Monday, January 21, 2008

"Filipino Monkey" is No Monkey Business

PerryScope: By Perry Diaz

On January 6, 2008, the United States was just a few seconds away from triggering a war with Iran -- and possibly ignite World War III. Three American warships were cruising down the Strait of Hormuz when five Iranian speedboats menacingly approached them. According to news accounts of the encounter, a radio transmission from an unidentified person called out in English, "I am coming to you. You will explode in a few minutes." The incident happened the day before President George Bush traveled to the Middle East on a diplomatic mission.

I searched the Internet for a video of the incident and the following was what I found: "I am coming to you," the unidentified person said. An American crew member responded, "Inbound small craft, you are approaching a coalition warship operating in international waters. Your identity is not known, your intentions are unclear. You are straying into danger and may be subject to defensive measures. Request you establish communications now, or alter your course immediately to remain clear of me. Request you alter course immediately to remain clear…" Then the unidentified person said, "You will explode after a few minutes." As one of the speedboats was heading towards one of the American warships, the American captain was about the give the order to fire when suddenly the speedboat veered away and the other Iranian speedboats followed suit.

The Iranians disavowed any connection to the mysterious. transmission. They claimed that they were just trying to get a reading on the American warships' ID. Some observers thought that the Iranians were just playing "chicken." If the mysterious person did not call out in the radio, the incident would probably have been dismissed as just another harassing act by the Iranians.

Many believed -- including American military staff -- that the mysterious voice was the "Filipino Monkey," a prankster that many believed has been making harassing transmissions on the international ship-to-ship radio frequencies.

Who is this "Filipino Monkey"? I googled it and I got more than 100,000 hits.
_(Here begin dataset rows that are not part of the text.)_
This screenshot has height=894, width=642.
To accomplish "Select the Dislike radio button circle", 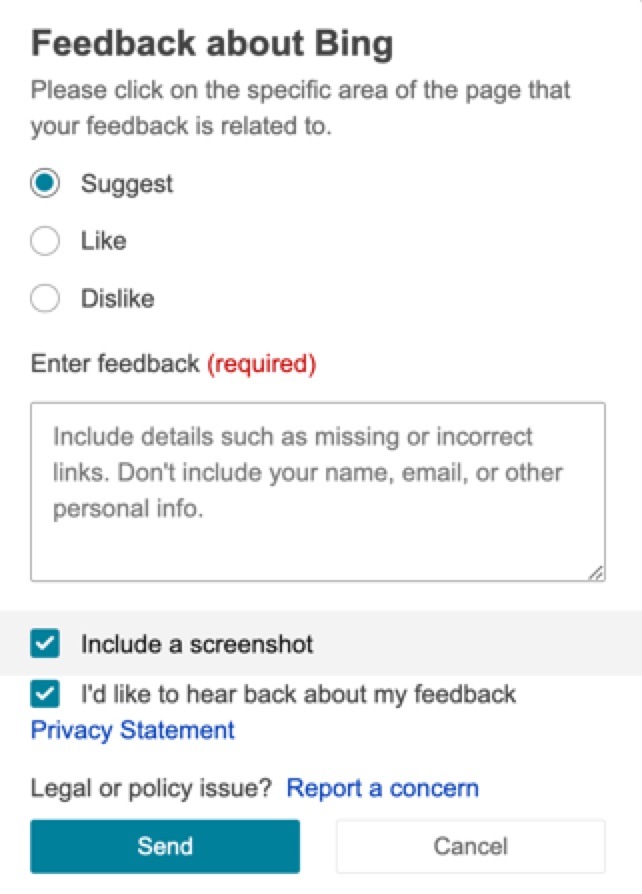I will [46, 298].
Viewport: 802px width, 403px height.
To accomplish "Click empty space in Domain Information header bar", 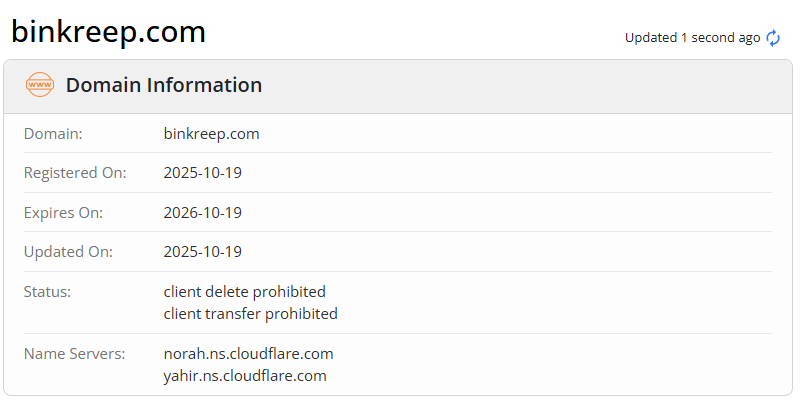I will tap(520, 86).
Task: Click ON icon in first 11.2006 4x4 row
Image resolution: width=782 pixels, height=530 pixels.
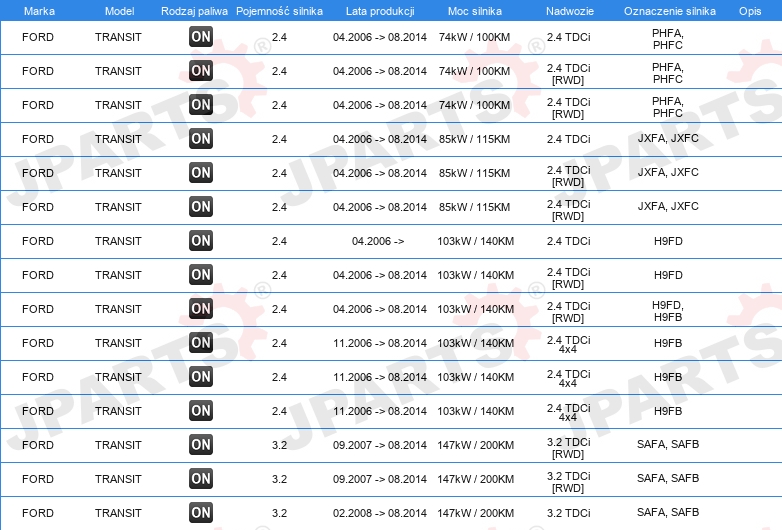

But the most interesting information I got was from -- or Hoaxipedia. It said, "The Filipino Monkey is the name of an infamous rogue radio operator who interjects lewd jokes, threats, obscenities, and animal noises into ship-to-ship radio communications conducted on VHF marine channel 16 in the Persian Gulf." VHF Channel 16 is the maritime International Emergency Distress Frequency which requires all vessels to monitor for SOS calls and other emergencies.

Hoaxipedia further said, "The Filipino Monkey was first heard in the Persian Gulf around 1984, during the Iran-Iraq War. Despite the fact that VHF Channel 16 is supposed to be used only during emergencies, he would play music over it and taunt other seamen in a sing-song voice. He usually spoke in English. He had particular disdain for Filipino sailors -- as the name he gave himself would indicate. However, he was also extremely hostile to Iranians."
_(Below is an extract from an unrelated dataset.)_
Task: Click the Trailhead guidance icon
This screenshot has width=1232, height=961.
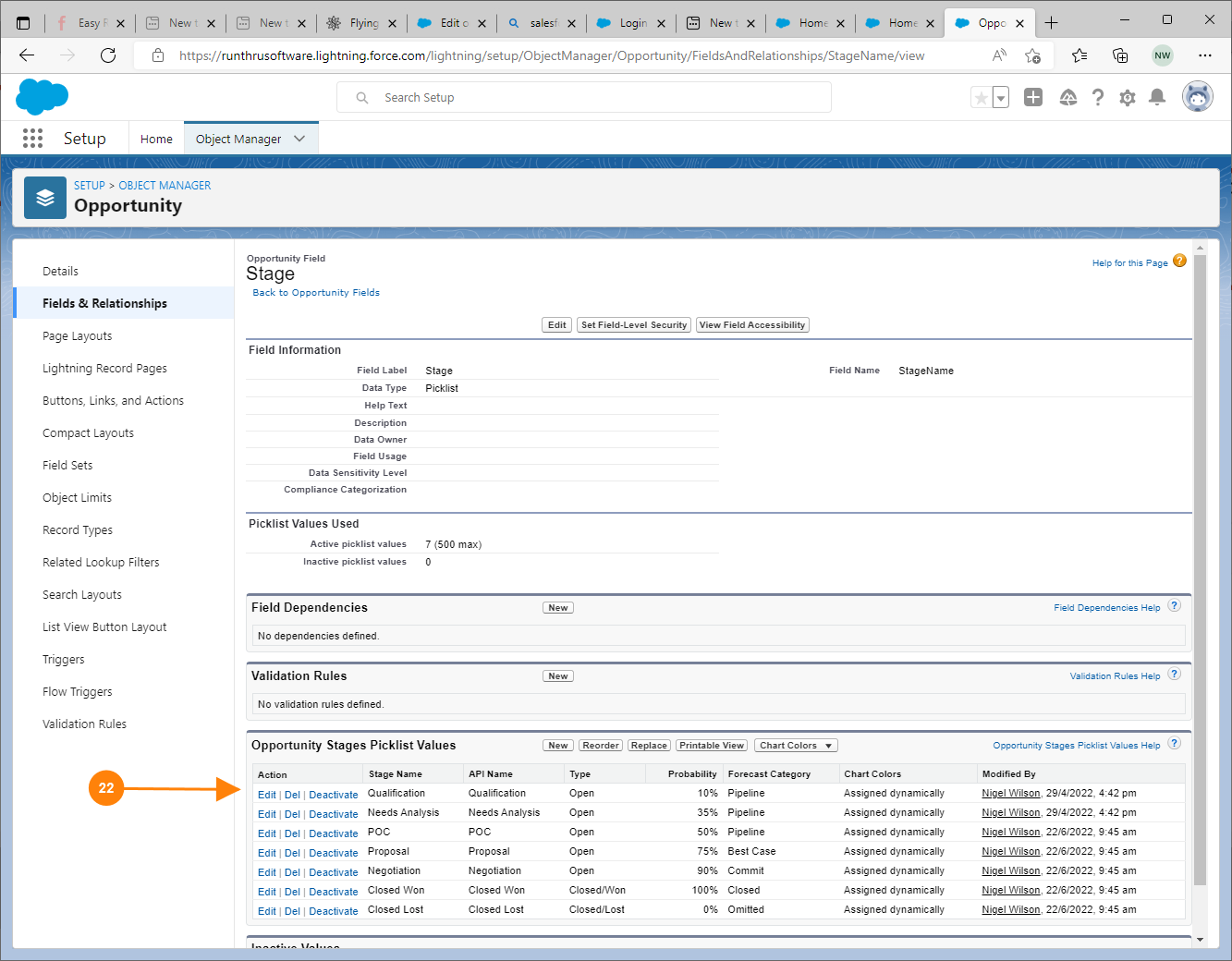Action: coord(1067,98)
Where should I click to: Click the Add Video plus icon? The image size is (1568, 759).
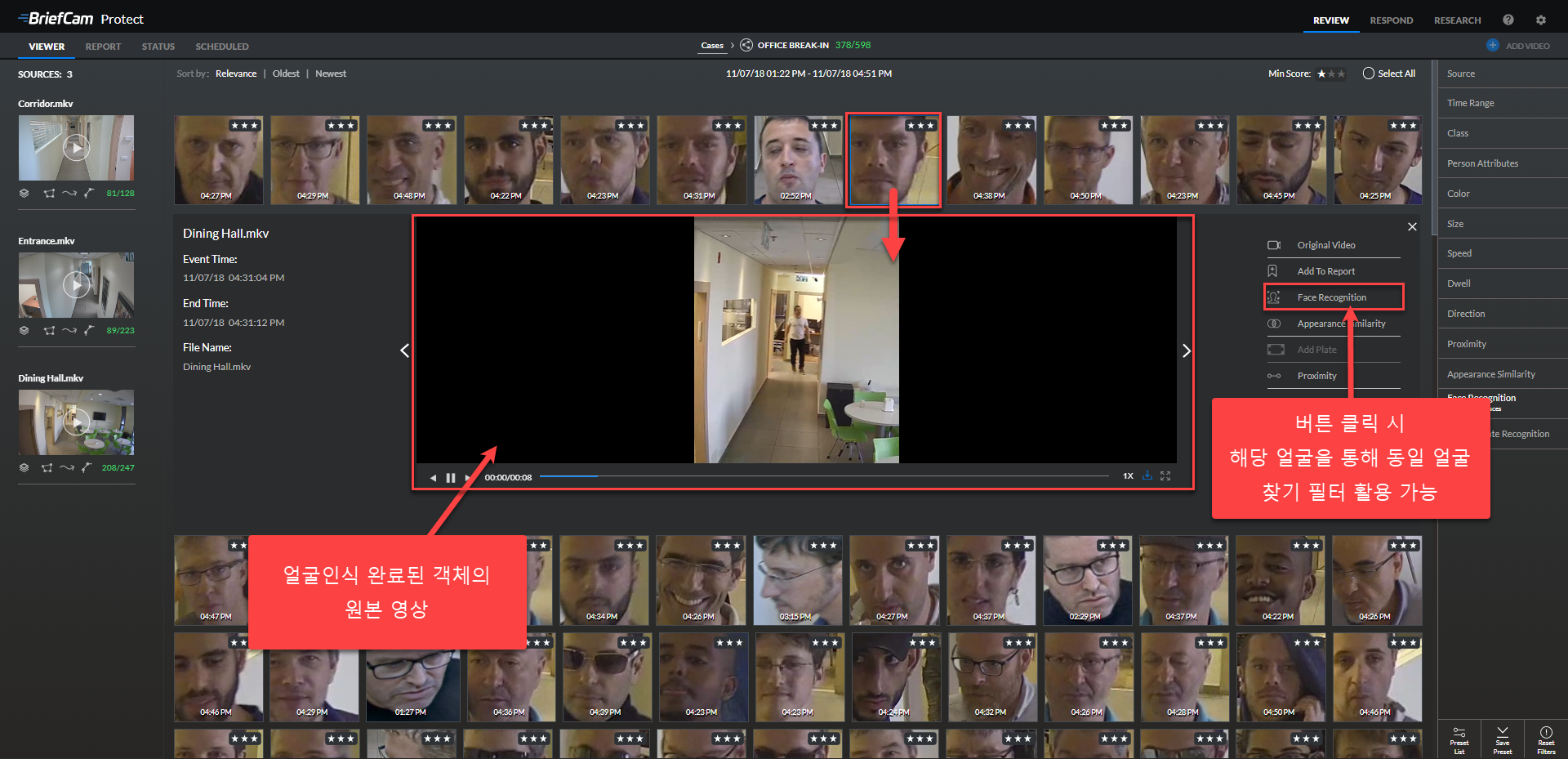pos(1493,46)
Hoaxipedia cited several incidents, one of which happened in 1987 when an Iranian warship locked its weapon radar onto a U.S. warship. The U.S. warship warned the Iranian vessel to stand down. The "Filipino Monkey" interjected, "Iranian warship, Iranian warship. You gonna get it now."

In another incident that same year, an Iranian gunboat confronted a cargo ship: "What is your cargo? What is your cargo?" The "Filipino Monkey" said, "Rockets, grenades, tanks, missile launchers, all bound for Iraq." The cargo ship frantically responded, "That was not me! That was not me!"
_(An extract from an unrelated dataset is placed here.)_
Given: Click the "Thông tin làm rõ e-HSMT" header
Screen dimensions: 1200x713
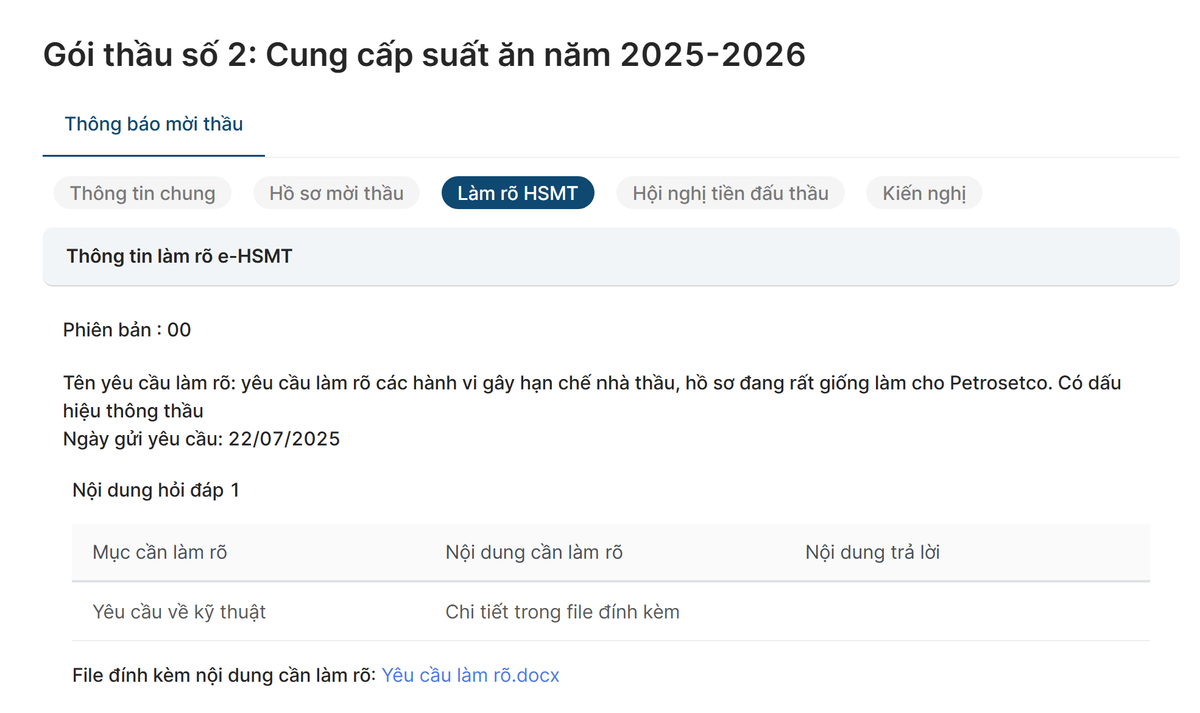Looking at the screenshot, I should point(178,255).
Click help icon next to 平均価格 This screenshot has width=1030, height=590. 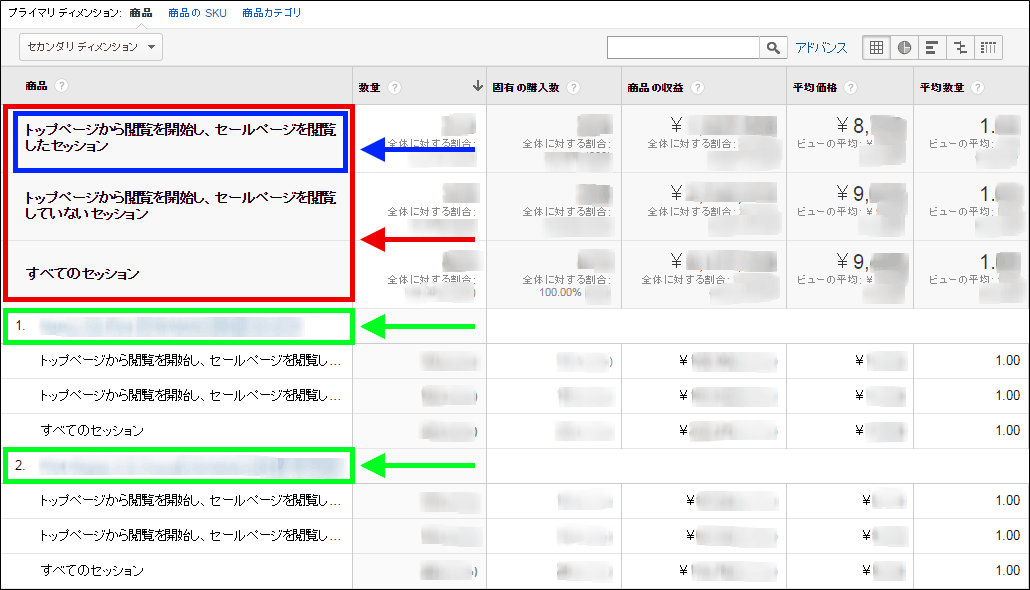[x=849, y=88]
In the past 20 years, attempts to triangulate the location of the "Filipino Monkey" failed due to the large number of possible locations of the transmitter. The original "Filipino Monkey" is believed to be a group of Iranian pranksters who heckled American tankers and warships during the Iran-Iraq War. The "Filipino Monkey" today, however, could be any person who has access to VHF Channel 16. It is not uncommon for someone to call "Filipino Monkey… Filipino Monkey…" to provoke responses from everyone in the area.

By all indications, the original "Filipino Monkey" was not a Filipino. However, a large number of Filipinos work as merchant seamen. Today, there are approximately 250,000 Filipino seamen.

The recent incident in the Strait of Hormuz has made a lot of American military officers jittery at the prospect of an attack similar to the Al Qaeda suicide attack on the USS Cole in Yemen in 2000. Some U.S. military experts might be thinking that the "Filipino Monkey" provocation may have been deliberately planned by the Iranians. The questions are: If it would happen again, would the commander of the U.S. warships think twice before issuing an order to fire? Or would he rely on his instinct and issue an order to fire as soon as he deemed it necessary?

Indeed, the specter of another suicide attack on an American warship in the Persian Gulf is real and American naval commanders probably have standing orders of what to do in the event a similar attack occurs. Should they shoot first and ask questions later?

The "Filipino Monkey" is no monkey business. It is serious business. Peace in the Middle East hangs in the balance as long as the "Filipino Monkey" continues playing this dangerous game.